Creating three VPCs in one region
We will get started by creating three VPCs, called ans-exercise-1.2-vpc-a, ans-exercise-1.2-vpc-b, and ans-exercise-1.2-vpc-c. We will use the CIDR ranges 10.0.0.0/16, 192.168.0.0/16 and 172.16.0.0/16, respectively.
The easiest way to launch VPCs is to use the Launch VPC Wizard. To start the wizard, open the VPC console, navigate to the VPC Dashboard and click the “Launch VPC Wizard” button.
Select the “VPC with a Single Public Subnet” option and fill in the details as follows.
Click “Create VPC” and repeat for the other two VPCs. The end result should look like this:
Adding EC2 instances
Launch an EC2 instance in every VPC. They can be small instances (eg. t2.micro). Make sure that you:
- assign a public IP address to every instance
- assign a descriptive Name tag to the instances
- open port 22 to your IP address
- configure the key pair so you can SSH to the instance
You will find that you have to create three separate security groups, because each security group is bound to a specific VPC.
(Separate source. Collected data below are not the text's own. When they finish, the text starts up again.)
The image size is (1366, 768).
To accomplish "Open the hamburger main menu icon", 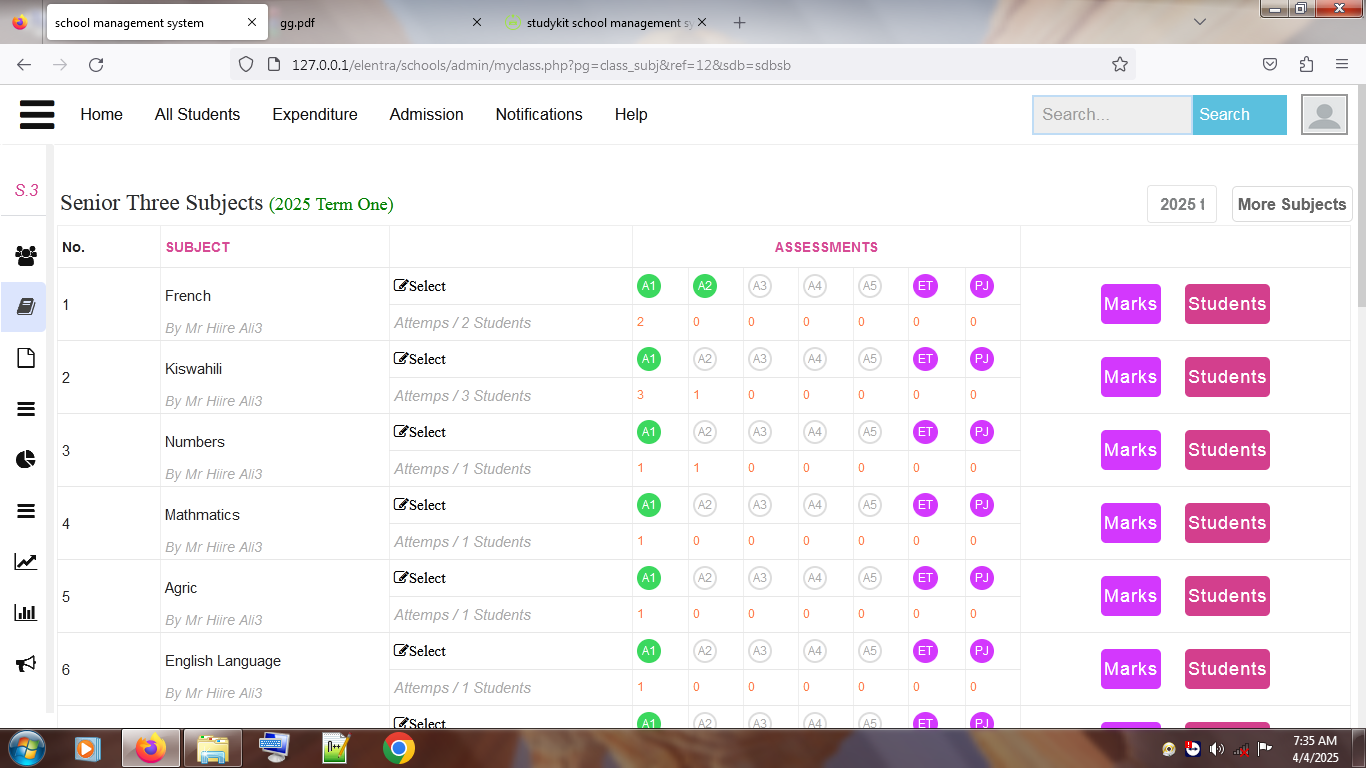I will click(37, 114).
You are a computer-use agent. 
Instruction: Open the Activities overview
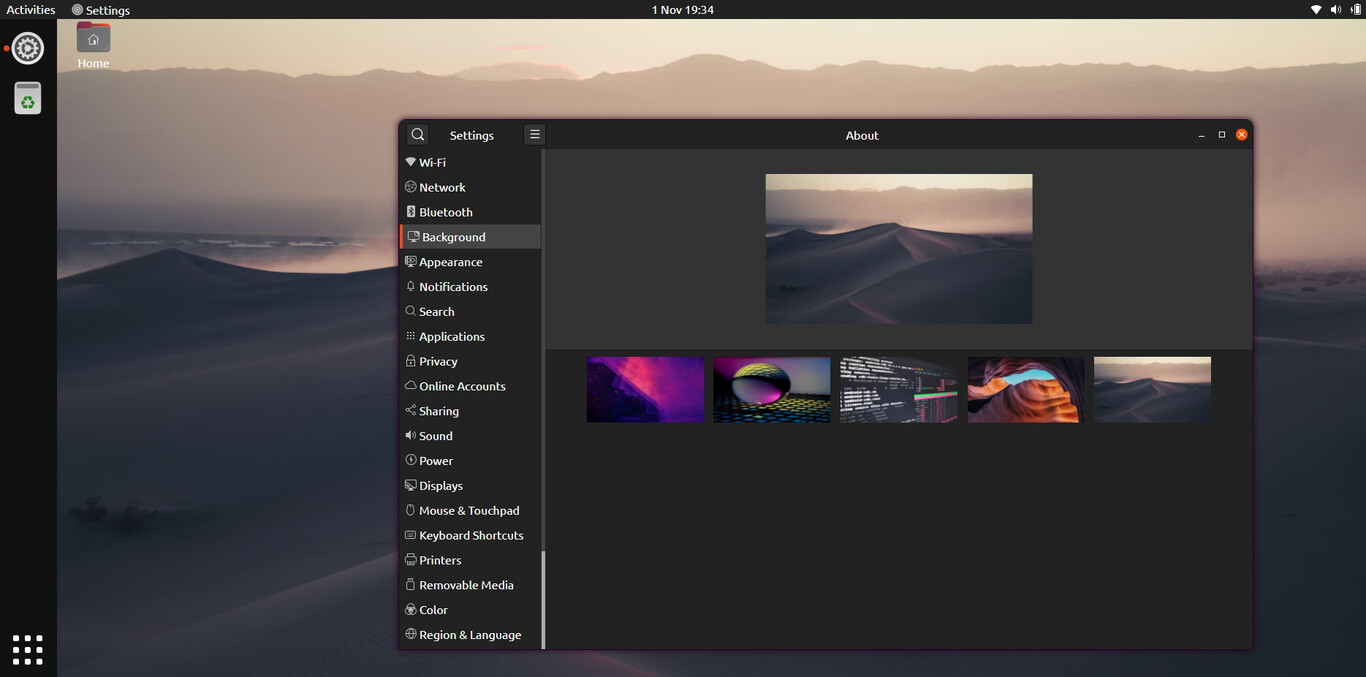30,9
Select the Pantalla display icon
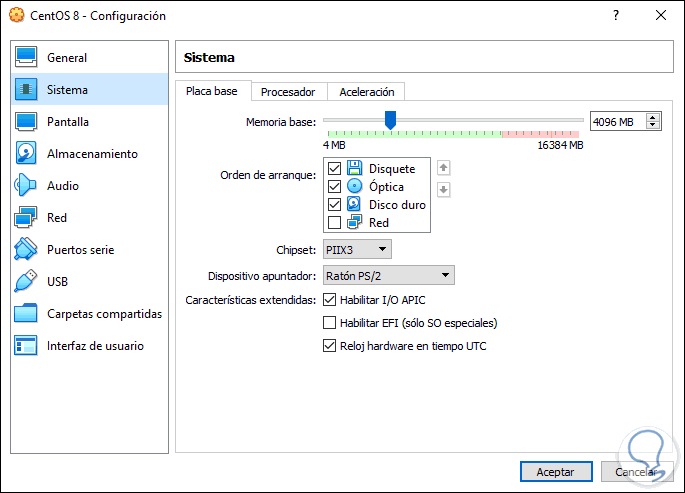This screenshot has height=493, width=685. [26, 122]
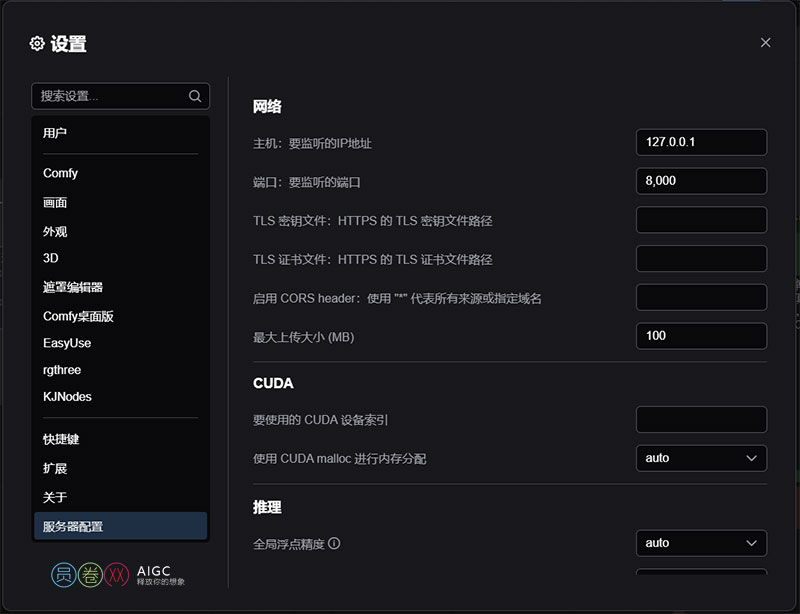Click the host IP address field

point(701,142)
When you’re done, you should have an overview like this:
Start SSH sessions and test connectivity between the instances
Log in to every instance and try to ping the other instances. Of course this won’t work, because the VPCs are in no way linked, and the instances live in completely separate subnets.
[ec2-user@ip-10-0-0-82 ~]$ ping -c 1 192.168.0.223
PING 192.168.0.223 (192.168.0.223) 56(84) bytes of data.
--- 192.168.0.223 ping statistics ---
1 packets transmitted, 0 received, 100% packet loss, time 0ms
[ec2-user@ip-10-0-0-82 ~]$ ping -c 1 172.16.0.8
PING 172.16.0.8 (172.16.0.8) 56(84) bytes of data.
--- 172.16.0.8 ping statistics ---
1 packets transmitted, 0 received, 100% packet loss, time 0ms
Set up VPC Peering
We will set up VPC Peering so that VPC B is connected to A and C, but C and A are not connected.
Open the VPC Console and click Peering Connections. Then click the “Create Peering Connection” button.
Fill in the fields to connect VPC A to VPC B.
After you’ve filled in the details and clicked the “Create Peering Connection” button, you will find a peering connection pending acceptance. Click the Actions button and accept the request.
Repeat the same steps to set up a connection between VPC B and C.
Setting up routing
When you accept the peering connections, you will see a popup like this:
The message says “To send and receive traffic across this VPC peering connection, you must add a route to the peered VPC in one or more of your VPC route tables.”, so let’s do that now.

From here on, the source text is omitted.